§ Work instructions:
Reproduce every entry exactly as written.
***** Records to process *****
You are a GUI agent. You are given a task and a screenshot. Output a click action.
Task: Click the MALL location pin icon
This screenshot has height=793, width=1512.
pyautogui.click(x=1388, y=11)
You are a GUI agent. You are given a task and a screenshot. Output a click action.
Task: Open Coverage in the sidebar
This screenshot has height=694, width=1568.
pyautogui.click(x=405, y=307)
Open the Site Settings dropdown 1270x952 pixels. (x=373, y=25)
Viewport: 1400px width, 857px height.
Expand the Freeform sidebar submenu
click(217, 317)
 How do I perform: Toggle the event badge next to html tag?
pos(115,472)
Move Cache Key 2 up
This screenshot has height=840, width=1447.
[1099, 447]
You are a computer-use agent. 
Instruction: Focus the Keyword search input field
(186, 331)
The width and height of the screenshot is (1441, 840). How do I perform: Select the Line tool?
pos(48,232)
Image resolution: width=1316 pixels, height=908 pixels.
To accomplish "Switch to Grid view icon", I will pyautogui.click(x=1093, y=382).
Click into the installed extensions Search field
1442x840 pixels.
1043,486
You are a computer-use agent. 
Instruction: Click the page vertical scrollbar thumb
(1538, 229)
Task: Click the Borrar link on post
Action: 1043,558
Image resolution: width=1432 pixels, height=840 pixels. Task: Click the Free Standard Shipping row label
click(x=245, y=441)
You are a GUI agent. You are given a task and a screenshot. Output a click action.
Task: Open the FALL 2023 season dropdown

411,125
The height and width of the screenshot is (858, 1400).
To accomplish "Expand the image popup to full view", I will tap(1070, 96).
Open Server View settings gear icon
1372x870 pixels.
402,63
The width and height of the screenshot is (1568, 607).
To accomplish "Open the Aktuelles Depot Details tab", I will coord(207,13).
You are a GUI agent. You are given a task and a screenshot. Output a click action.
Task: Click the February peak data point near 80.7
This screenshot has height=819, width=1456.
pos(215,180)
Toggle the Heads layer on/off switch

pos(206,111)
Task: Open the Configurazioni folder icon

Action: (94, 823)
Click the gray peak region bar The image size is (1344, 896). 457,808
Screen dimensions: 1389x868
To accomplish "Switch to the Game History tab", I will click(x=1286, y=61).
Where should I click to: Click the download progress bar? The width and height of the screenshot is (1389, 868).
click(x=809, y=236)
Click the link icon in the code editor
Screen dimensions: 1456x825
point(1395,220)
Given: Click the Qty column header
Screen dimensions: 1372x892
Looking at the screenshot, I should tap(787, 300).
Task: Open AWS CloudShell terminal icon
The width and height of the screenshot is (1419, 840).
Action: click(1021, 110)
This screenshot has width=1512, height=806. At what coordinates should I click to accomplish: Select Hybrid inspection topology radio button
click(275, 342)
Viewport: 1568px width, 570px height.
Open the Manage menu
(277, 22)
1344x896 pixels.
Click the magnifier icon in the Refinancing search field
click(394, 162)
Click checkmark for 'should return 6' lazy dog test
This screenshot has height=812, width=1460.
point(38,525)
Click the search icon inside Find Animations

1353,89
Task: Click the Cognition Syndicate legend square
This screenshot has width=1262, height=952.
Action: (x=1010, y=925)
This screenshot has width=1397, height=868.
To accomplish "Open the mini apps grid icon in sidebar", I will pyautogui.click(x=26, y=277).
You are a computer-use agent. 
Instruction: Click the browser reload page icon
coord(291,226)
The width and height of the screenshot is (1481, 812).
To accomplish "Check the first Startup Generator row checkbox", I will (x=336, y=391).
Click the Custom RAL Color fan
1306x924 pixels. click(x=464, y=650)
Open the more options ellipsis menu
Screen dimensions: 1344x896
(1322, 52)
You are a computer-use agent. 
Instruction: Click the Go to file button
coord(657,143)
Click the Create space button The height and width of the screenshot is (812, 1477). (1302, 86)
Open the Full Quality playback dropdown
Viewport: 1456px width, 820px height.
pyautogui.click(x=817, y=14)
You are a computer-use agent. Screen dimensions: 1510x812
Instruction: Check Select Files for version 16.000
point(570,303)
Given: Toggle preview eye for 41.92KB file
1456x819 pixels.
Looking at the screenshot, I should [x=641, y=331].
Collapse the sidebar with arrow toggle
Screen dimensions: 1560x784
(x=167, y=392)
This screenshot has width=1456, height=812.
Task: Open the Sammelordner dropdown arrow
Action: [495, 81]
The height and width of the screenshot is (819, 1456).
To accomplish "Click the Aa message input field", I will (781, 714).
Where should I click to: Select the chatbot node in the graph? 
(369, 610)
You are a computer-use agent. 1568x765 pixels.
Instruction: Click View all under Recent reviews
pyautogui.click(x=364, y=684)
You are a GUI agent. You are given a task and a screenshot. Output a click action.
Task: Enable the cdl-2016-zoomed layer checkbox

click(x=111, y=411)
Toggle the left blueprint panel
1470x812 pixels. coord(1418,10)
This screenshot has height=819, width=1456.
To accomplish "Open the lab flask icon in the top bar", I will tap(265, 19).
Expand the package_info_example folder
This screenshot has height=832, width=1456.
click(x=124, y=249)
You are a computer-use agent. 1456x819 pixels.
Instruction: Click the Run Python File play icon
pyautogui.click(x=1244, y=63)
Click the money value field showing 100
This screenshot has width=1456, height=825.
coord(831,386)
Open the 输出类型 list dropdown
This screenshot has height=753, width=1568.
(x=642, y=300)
*****
§ Solution for this task:
You are a GUI agent. You are given a task and a screenshot. Output a click action.
Task: Click the MALL location pin icon
This screenshot has height=793, width=1512.
pyautogui.click(x=1388, y=11)
You are a GUI agent. You are given a task and a screenshot. Output a click action.
Task: Open Coverage in the sidebar
This screenshot has height=694, width=1568.
pyautogui.click(x=405, y=307)
Open the Site Settings dropdown 1270x952 pixels. (x=373, y=25)
Viewport: 1400px width, 857px height.
Expand the Freeform sidebar submenu
click(217, 317)
 How do I perform: Toggle the event badge next to html tag?
pos(115,472)
Move Cache Key 2 up
This screenshot has height=840, width=1447.
[1099, 447]
You are a computer-use agent. 
Instruction: Focus the Keyword search input field
(186, 331)
The width and height of the screenshot is (1441, 840). How do I perform: Select the Line tool?
pos(48,232)
Image resolution: width=1316 pixels, height=908 pixels.
To accomplish "Switch to Grid view icon", I will pyautogui.click(x=1093, y=382).
Click into the installed extensions Search field
1442x840 pixels.
1043,486
You are a computer-use agent. 
Instruction: Click the page vertical scrollbar thumb
(1538, 229)
Task: Click the Borrar link on post
Action: 1043,558
Image resolution: width=1432 pixels, height=840 pixels. Task: Click the Free Standard Shipping row label
click(x=245, y=441)
You are a GUI agent. You are given a task and a screenshot. Output a click action.
Task: Open the FALL 2023 season dropdown

411,125
The height and width of the screenshot is (858, 1400).
To accomplish "Expand the image popup to full view", I will tap(1070, 96).
Open Server View settings gear icon
1372x870 pixels.
402,63
The width and height of the screenshot is (1568, 607).
To accomplish "Open the Aktuelles Depot Details tab", I will coord(207,13).
You are a GUI agent. You are given a task and a screenshot. Output a click action.
Task: Click the February peak data point near 80.7
This screenshot has height=819, width=1456.
pos(215,180)
Toggle the Heads layer on/off switch

pos(206,111)
Task: Open the Configurazioni folder icon

Action: (94, 823)
Click the gray peak region bar The image size is (1344, 896). 457,808
Screen dimensions: 1389x868
To accomplish "Switch to the Game History tab", I will click(x=1286, y=61).
Where should I click to: Click the download progress bar? The width and height of the screenshot is (1389, 868).
click(x=809, y=236)
Click the link icon in the code editor
Screen dimensions: 1456x825
point(1395,220)
Given: Click the Qty column header
Screen dimensions: 1372x892
Looking at the screenshot, I should tap(787, 300).
Task: Open AWS CloudShell terminal icon
The width and height of the screenshot is (1419, 840).
Action: click(1021, 110)
This screenshot has width=1512, height=806. At what coordinates should I click to accomplish: Select Hybrid inspection topology radio button
click(275, 342)
Viewport: 1568px width, 570px height.
Open the Manage menu
(277, 22)
1344x896 pixels.
Click the magnifier icon in the Refinancing search field
click(394, 162)
Click checkmark for 'should return 6' lazy dog test
This screenshot has height=812, width=1460.
point(38,525)
Click the search icon inside Find Animations

1353,89
Task: Click the Cognition Syndicate legend square
This screenshot has width=1262, height=952.
Action: (x=1010, y=925)
This screenshot has width=1397, height=868.
To accomplish "Open the mini apps grid icon in sidebar", I will pyautogui.click(x=26, y=277).
You are a computer-use agent. 
Instruction: Click the browser reload page icon
coord(291,226)
The width and height of the screenshot is (1481, 812).
To accomplish "Check the first Startup Generator row checkbox", I will (x=336, y=391).
Click the Custom RAL Color fan
1306x924 pixels. click(x=464, y=650)
Open the more options ellipsis menu
Screen dimensions: 1344x896
(1322, 52)
You are a computer-use agent. 
Instruction: Click the Go to file button
coord(657,143)
Click the Create space button The height and width of the screenshot is (812, 1477). (1302, 86)
Open the Full Quality playback dropdown
Viewport: 1456px width, 820px height.
pyautogui.click(x=817, y=14)
You are a computer-use agent. Screen dimensions: 1510x812
Instruction: Check Select Files for version 16.000
point(570,303)
Given: Toggle preview eye for 41.92KB file
1456x819 pixels.
Looking at the screenshot, I should [x=641, y=331].
Collapse the sidebar with arrow toggle
Screen dimensions: 1560x784
(x=167, y=392)
This screenshot has width=1456, height=812.
Task: Open the Sammelordner dropdown arrow
Action: [495, 81]
The height and width of the screenshot is (819, 1456).
To accomplish "Click the Aa message input field", I will (781, 714).
Where should I click to: Select the chatbot node in the graph? 
(369, 610)
You are a computer-use agent. 1568x765 pixels.
Instruction: Click View all under Recent reviews
pyautogui.click(x=364, y=684)
You are a GUI agent. You are given a task and a screenshot. Output a click action.
Task: Enable the cdl-2016-zoomed layer checkbox

click(x=111, y=411)
Toggle the left blueprint panel
1470x812 pixels. coord(1418,10)
This screenshot has height=819, width=1456.
To accomplish "Open the lab flask icon in the top bar", I will tap(265, 19).
Expand the package_info_example folder
This screenshot has height=832, width=1456.
click(x=124, y=249)
You are a computer-use agent. 1456x819 pixels.
Instruction: Click the Run Python File play icon
pyautogui.click(x=1244, y=63)
Click the money value field showing 100
This screenshot has width=1456, height=825.
coord(831,386)
Open the 输出类型 list dropdown
This screenshot has height=753, width=1568.
(x=642, y=300)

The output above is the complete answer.